Le «Pont Chômeur» est un modeste monument de béton placé en bordure de la rue Sainte-Rose. Il fut construit en 1932 par les chômeurs lors de la grande crise économique (1929-1939) afin de permettre aux eaux de drainage des terres de s’écouler sous la rue Sainte-Rose. Ces eaux s’écoulaient parallèlement à la rue Levée. Ce pont est toujours à l’endroit exact où on l’érigea en 1932.

Comme l’assurance-chômage et l’aide sociale n’existaient pas à l’époque, les gouvernements durent mettre sur pied des mesures d’urgence (le secours direct) afin de venir en aide aux trop nombreux chômeurs. On lança également une série de grands travaux publics afin de remettre les chômeurs à l’œuvre : le Jardin botanique de Montréal, le boulevard Taschereau, la  construction de la conduite principale d’aqueduc en tuyau de huit pouces à La Prairie et le Pont Chômeur en sont des exemples. En retour de leur participation à ces travaux les chômeurs recevaient, en plus de la fierté, des bons échangeables contre de la nourriture, des vêtements ou du bois de chauffage.

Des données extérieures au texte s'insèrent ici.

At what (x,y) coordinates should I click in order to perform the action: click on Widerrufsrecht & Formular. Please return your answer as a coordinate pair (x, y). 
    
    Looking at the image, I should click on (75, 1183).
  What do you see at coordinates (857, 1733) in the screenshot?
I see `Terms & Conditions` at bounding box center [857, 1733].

Les chômeurs de La Prairie étaient donc très fiers de leur «pont», bien que la lettre N y soit placée à l’envers (voir la photo).

Aujourd’hui ce pont, malgré sa mine pitoyable et sa fragilité, constitue le dernier souvenir tangible de la crise de 1929 à La Prairie. Il demeure le seul témoin d’une époque difficile et mal connue, et mérite d’être conservé.

Nous recommandons qu’il soit déplacé avec précautions vers un espace vert, soit Place du Centenaire ou Place de la Mennais. On pourrait également choisir de le conserver et de le reloger dans un parc lors de la réouverture de la rue Saint-Louis (ancien site de Rose et Laflamme). Dans tous les cas le pont devrait être accompagné d’une plaque commémorative expliquant son origine.